ICI Urges Congressional Action to Provide Greater Transparency and Accountability to the FSOC Nonbank SIFI Designation Process
Washington, DC; March 14, 2019—Investment Company Institute (ICI) President and CEO Paul Schott Stevens testified before the US Senate Committee on Banking, Housing, and Urban Affairs today at a hearing examining Financial Stability Oversight Council (FSOC) designations of nonbank financial companies as systemically important financial institutions (SIFIs). Here are excerpts from his prepared remarks:
“Ten years after the financial crisis, the financial system is more robust and resilient. The time is right to review the effectiveness of postcrisis reforms and to make tailored adjustments.
“Designation of specific firms can create significant market distortions, including increased moral hazard and reduced competition and consumer choice.

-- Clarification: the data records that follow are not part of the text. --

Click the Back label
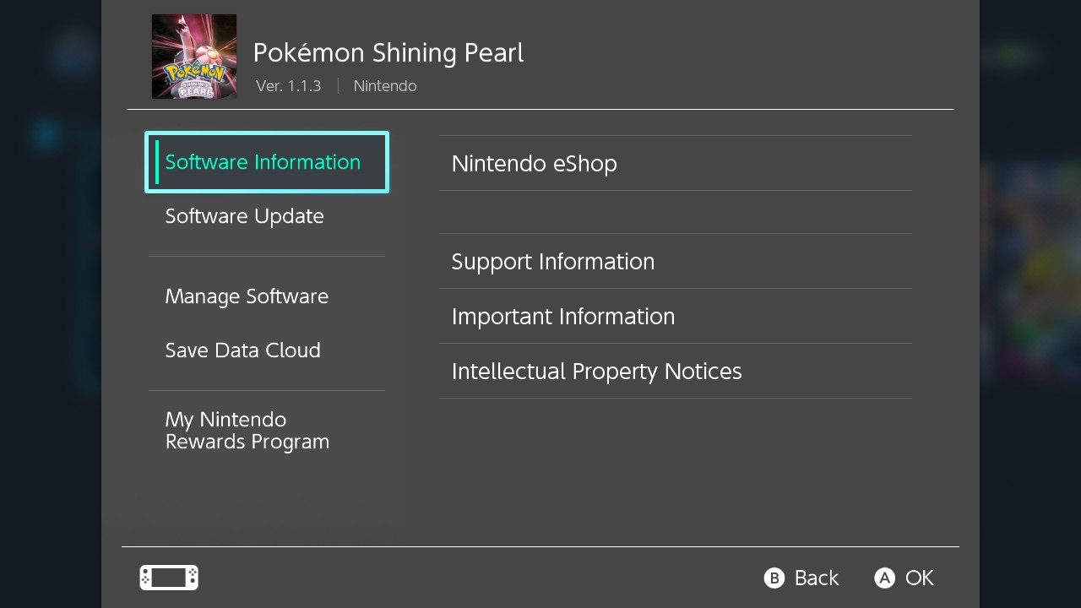This screenshot has width=1081, height=608. pos(816,578)
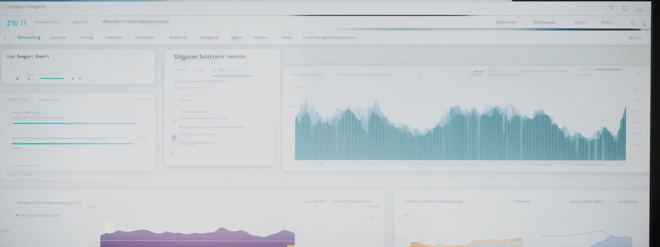Click the circular refresh icon in top bar
660x247 pixels.
625,8
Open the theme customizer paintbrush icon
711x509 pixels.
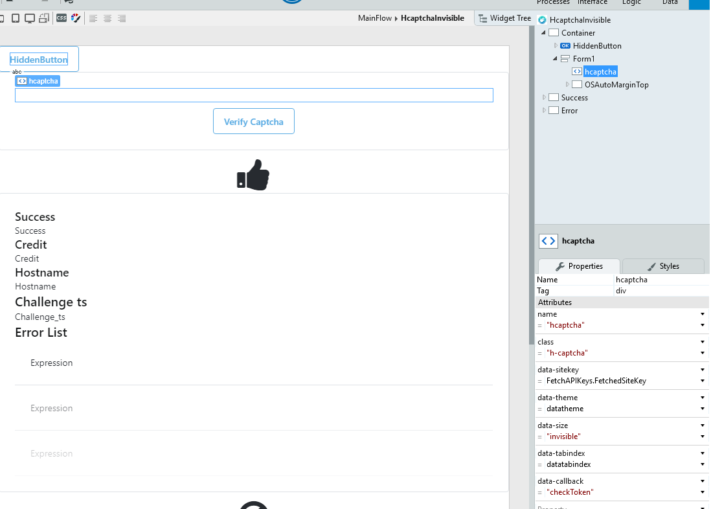click(x=76, y=18)
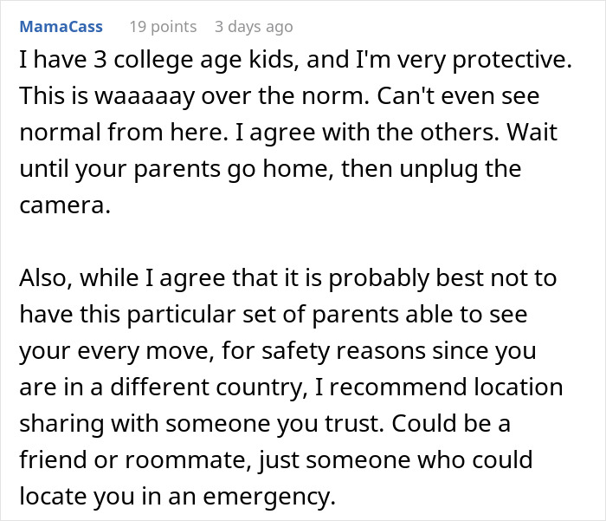Open the 3 days ago timestamp permalink
The image size is (606, 521).
pyautogui.click(x=254, y=27)

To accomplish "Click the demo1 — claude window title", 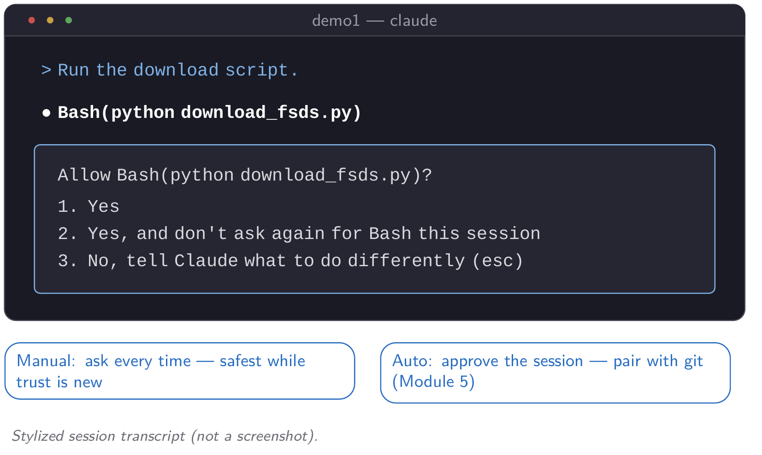I will tap(374, 21).
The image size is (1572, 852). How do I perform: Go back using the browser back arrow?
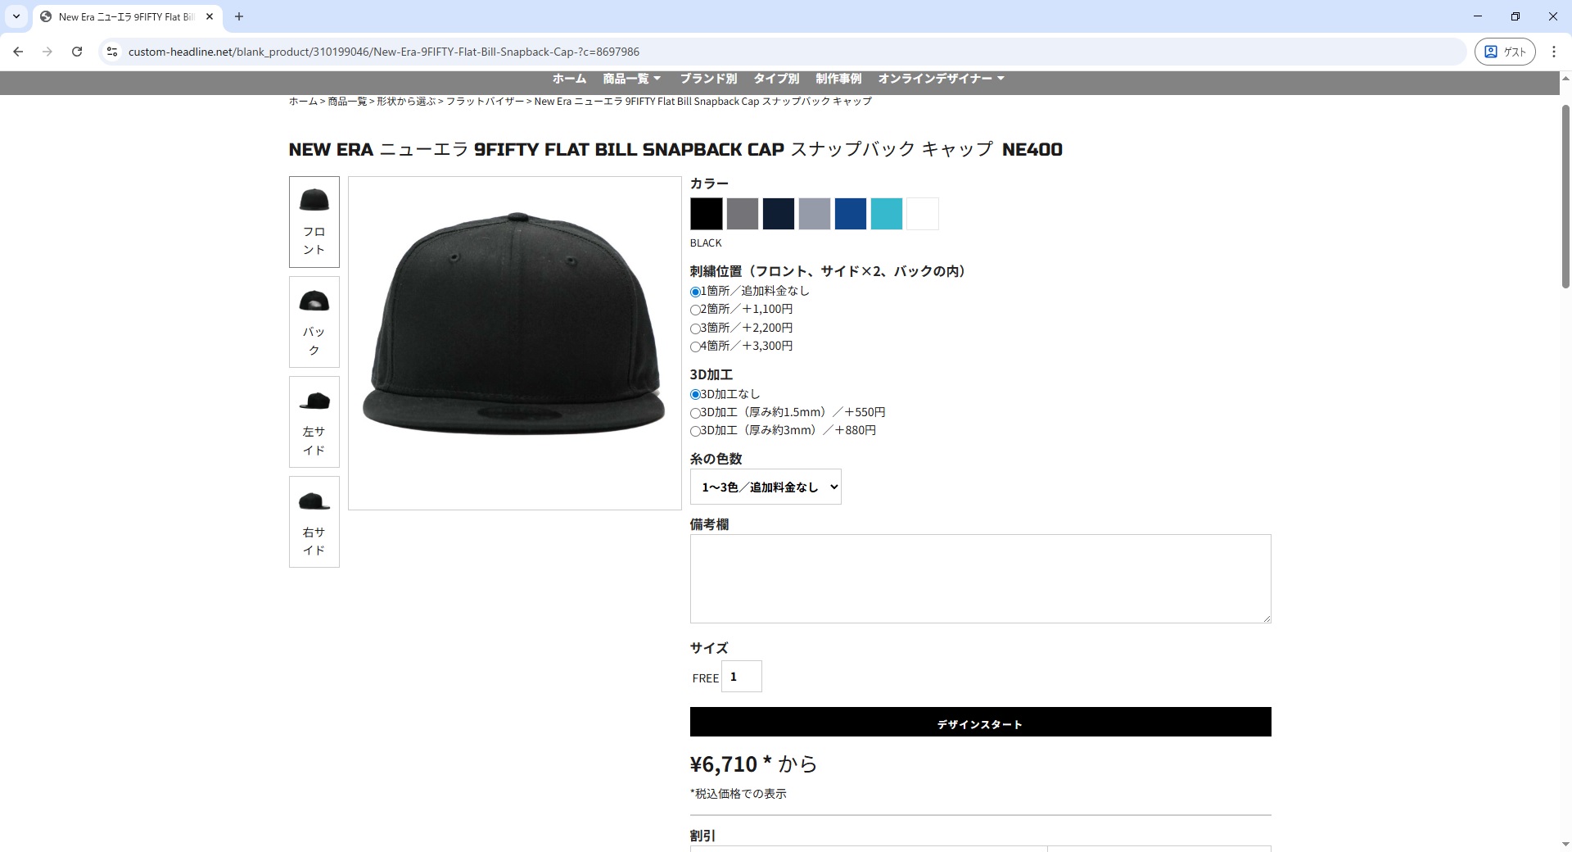pos(18,52)
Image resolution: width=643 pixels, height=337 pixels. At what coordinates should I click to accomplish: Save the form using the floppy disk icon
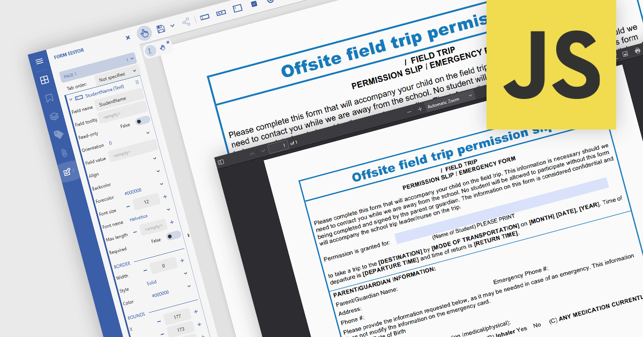pos(161,28)
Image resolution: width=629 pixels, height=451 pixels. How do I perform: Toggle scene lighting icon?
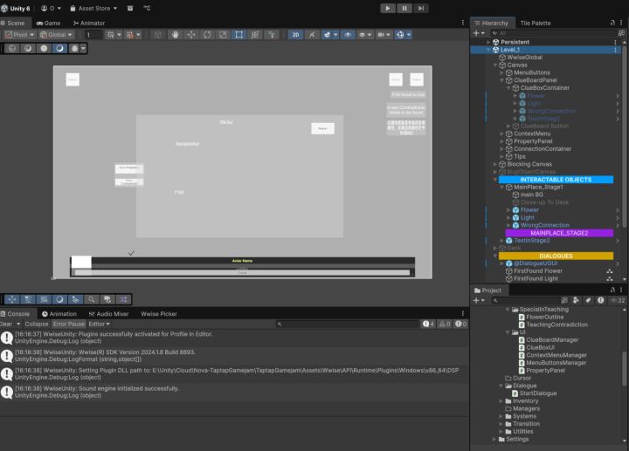coord(311,35)
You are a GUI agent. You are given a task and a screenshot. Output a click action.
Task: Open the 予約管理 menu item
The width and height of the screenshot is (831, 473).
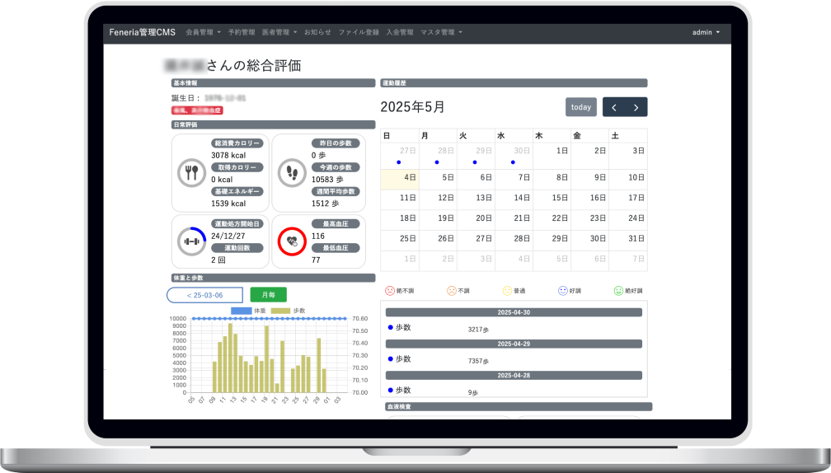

We believe there is and should be a very high bar for singling out individual companies as SIFIs.
“The SIFI designation process should be reformed to address widely recognized shortcomings.
“Officials from both the current and prior administrations have recognized the need to allow:
- greater engagement with a company being considered for designation;
- a greater role for the company’s primary financial regulator;
- more analytical rigor and attention to actual experience; and
- greater transparency to markets and the public.
“Policymakers are moving in the proper direction.
“The Treasury Department’s November 2017 report on FSOC offered a series of constructive recommendations for the designation process. And just last week, the FSOC itself proposed to implement these recommendations. FSOC has proposed “prioritizing” an activities-based approach to addressing systemic risk, while reserving SIFI designation as a last resort whenever necessary.
“Four members of this committee—Senators Rounds, Jones, Tillis, and Sinema—have introduced bipartisan legislation to achieve this goal. S. 603, the “Financial Stability Oversight Council Improvement Act of 2019,” would require the council to consider whether other steps could mitigate any potential risks posed by a nonbank financial company before voting to designate that company. Those steps could include a different action by FSOC; action by the company’s primary regulator—including industrywide regulation of products or activities; or de-risking action by the company itself. This legislation would help ensure that the council considers the full range of options available to mitigate risks and makes an informed decision—rather than simply reaching for the hammer of designation. The result would be an FSOC that is more effective in meeting its primary goal—reducing risks to the financial system.
“ICI urges this committee to consider S. 603 and report it favorably to the full Senate.”